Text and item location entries
══════════════════════════════

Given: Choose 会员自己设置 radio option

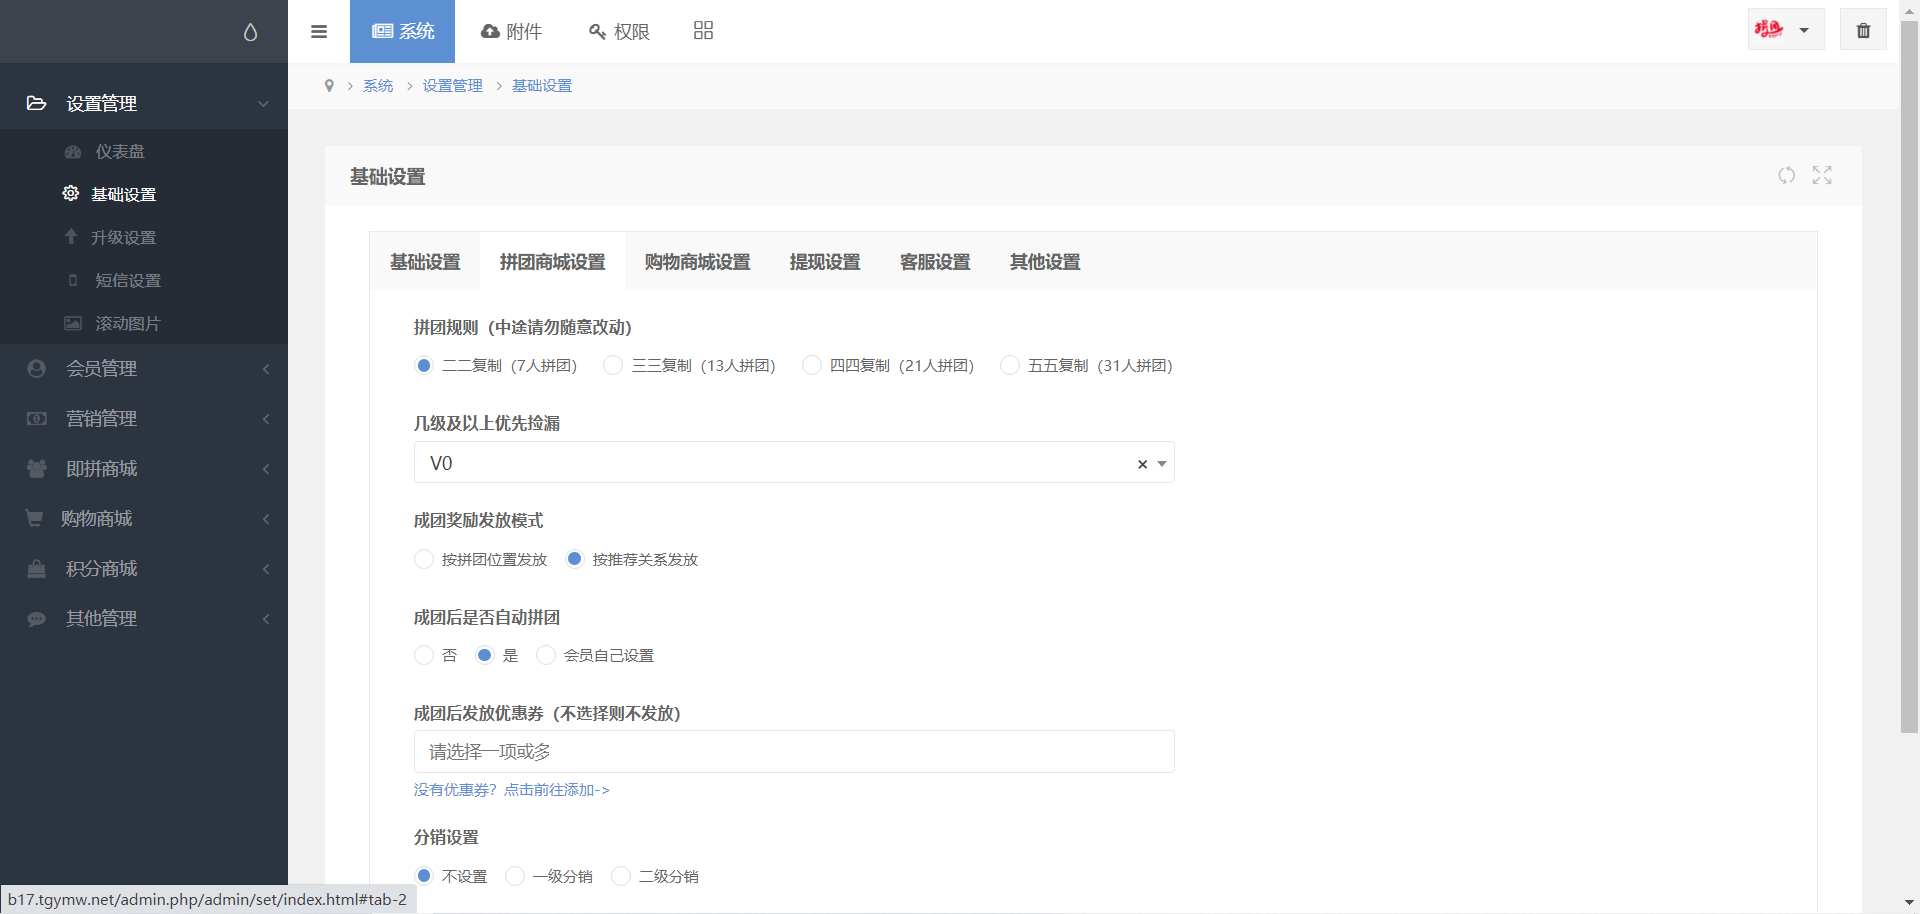Looking at the screenshot, I should tap(546, 656).
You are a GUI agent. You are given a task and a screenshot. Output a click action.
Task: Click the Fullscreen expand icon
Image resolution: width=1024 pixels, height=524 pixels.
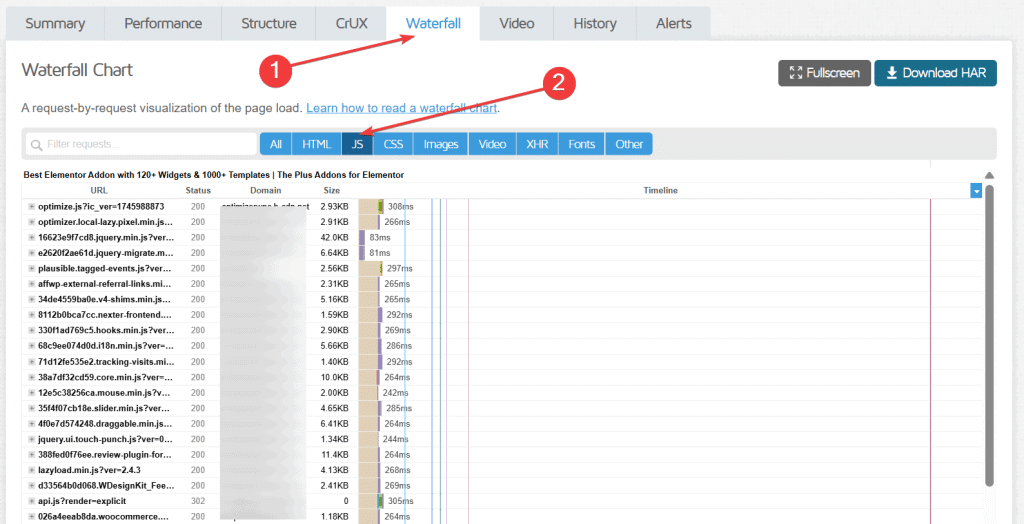(796, 73)
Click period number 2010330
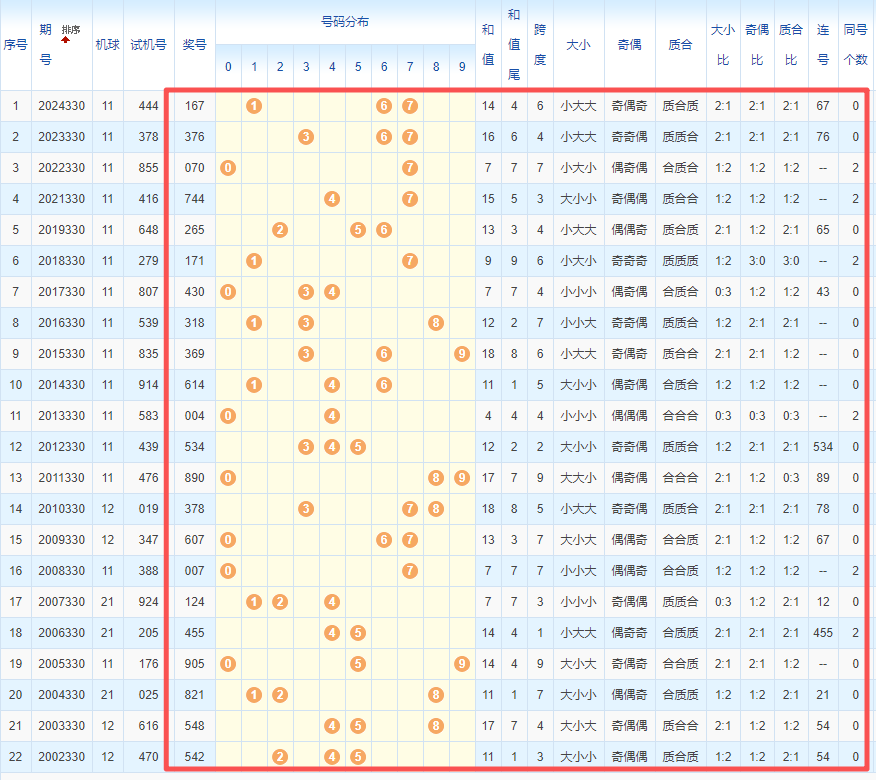This screenshot has height=780, width=876. (61, 509)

══════════════════════════════

Problem to work on -
Could you recast the records from the line containing "You are a GUI" through the end as a JSON list of strings, one string per line, skipping blank lines and leaving the pictures out?

Final result -
[
  "You are a GUI agent. You are given a task and a screenshot. Output a click action.",
  "Task: Click the Fullscreen expand icon",
  "Image resolution: width=1024 pixels, height=524 pixels.",
  "(796, 73)",
  "Click period number 2010330",
  "This screenshot has height=780, width=876. (61, 509)"
]